Each input file contains one test case. Each case starts with a line containing 2 numbers N and M (<=2000), which are the total number of students, and the number of students who would check their ranks, respectively. Then N lines follow, each contains a student ID which is a string of 6 digits, followed by the three integer grades (in the range of [0, 100]) of that student in the order of C, M and E. Then there are M lines, each containing a student ID.

Output

For each of the M students, print in one line the best rank for him/her, and the symbol of the corresponding rank, separated by a space.

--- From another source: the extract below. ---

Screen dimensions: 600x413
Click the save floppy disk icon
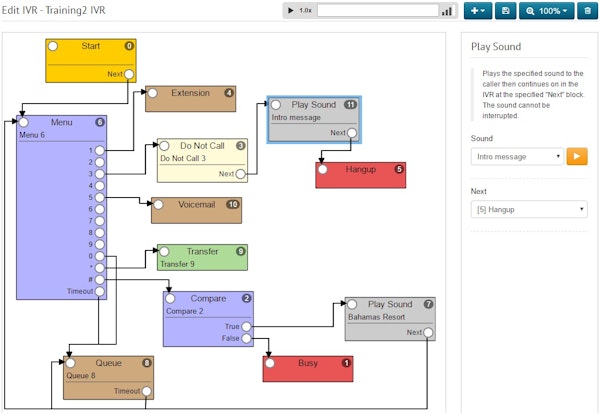pyautogui.click(x=506, y=11)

The priorities of the ranking methods are ordered as A > C > M > E. Hence if there are two or more ways for a student to obtain the same best rank, output the one with the highest priority.

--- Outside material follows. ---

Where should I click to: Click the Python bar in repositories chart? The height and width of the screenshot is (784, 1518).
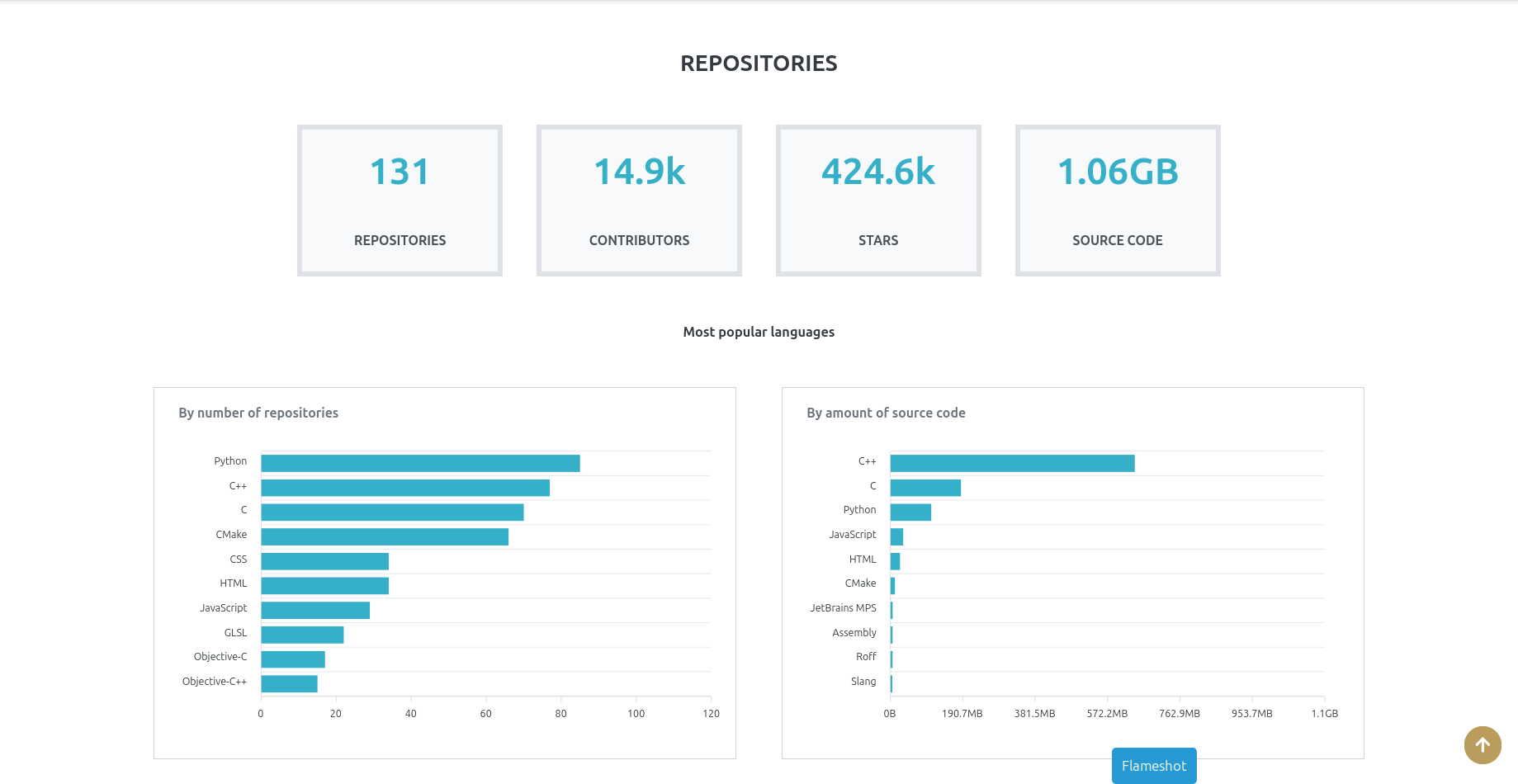pyautogui.click(x=420, y=464)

If a student is not on the grading list, simply output "N/A".

Sample Input

5 6
310101 98 85 88
310102 70 95 88
310103 82 87 94
310104 91 91 91
310105 85 90 90
310101
310102
310103
310104
310105
999999

Sample Output

1 C
1 M
1 E
1 A
3 A
N/A

思路

  排序 + 查找。
  1.首先按順序輸入學生id和ACME四門課的成績。
  2.分別比較ACME四門成績的高低來決定學生的ACME的四個對應排名。
  3.找到每個學生中成績排名最高的那門課的索引，並將學生id和學生當前排名位置索引插入一個map中。
  4.輸出學生的最好成績的課程索引對應的最好排名和課程代號，若是學生id在map中不存在，輸出N/A。

代碼

#include<vector>
#include<map>
#include<algorithm>
#include<iostream>
using namespace std;

class student
{
public:
    student():myrank(4),grade(4)
    {

    }
    string id;
    int best_index;
    vector<int> myrank;
    vector<int> grade;
};
vector<char> grade_id = {'A','C','M','E'};
vector<student> students;
map<string,int> exists;
int index = 0;

bool cmp(const student& a,const student& b)
{
    return a.grade[index] > b.grade[index];
}


int main()
{
   int N,M;
   while(cin >> N >> M)
   {
      students.resize(N);
      for(int i = 0;i < N;i++)
      {
          cin >> students[i].id >> students[i].grade[1] >> students[i].grade[2] >> students[i].grade[3];
          students[i].grade[0] = (students[i].grade[1] + students[i].grade[2] + students[i].grade[3])/3;
      }

      //ACME sort
      for(;index <= 3;index++)
      {
          sort(students.begin(),students.end(),cmp);
          students[0].myrank[index] = 1;
          for(int i = 1;i < N;i++)
          {
              students[i].myrank[index] = i + 1;
              if(students[i - 1].grade[index] == students[i].grade[index])
              {
                 students[i].myrank[index] = students[i - 1].myrank[index];
              }
          }
      }

      //find best
      for(int i = 0;i < N;i++)
      {
          exists[students[i].id] = i;
          int minnum = students[i].myrank[0];
          for(int j = 1;j <= 3;j++)
          {
              if(students[i].myrank[j] < minnum)
              {
                  minnum = students[i].myrank[j];
                  students[i].best_index = j;
              }
          }
      }

      //query and output
      for(int i = 0;i < M;i++)
      {
          string id;
          cin >> id;
          if(exists.count(id) <= 0)
          {
              cout << "N/A" << endl;
          }
          else
          {
             int bindex = students[exists[id]].best_index;
             cout << students[exists[id]].myrank[bindex] << " " << grade_id[bindex] << endl;
          }
      }

   }
}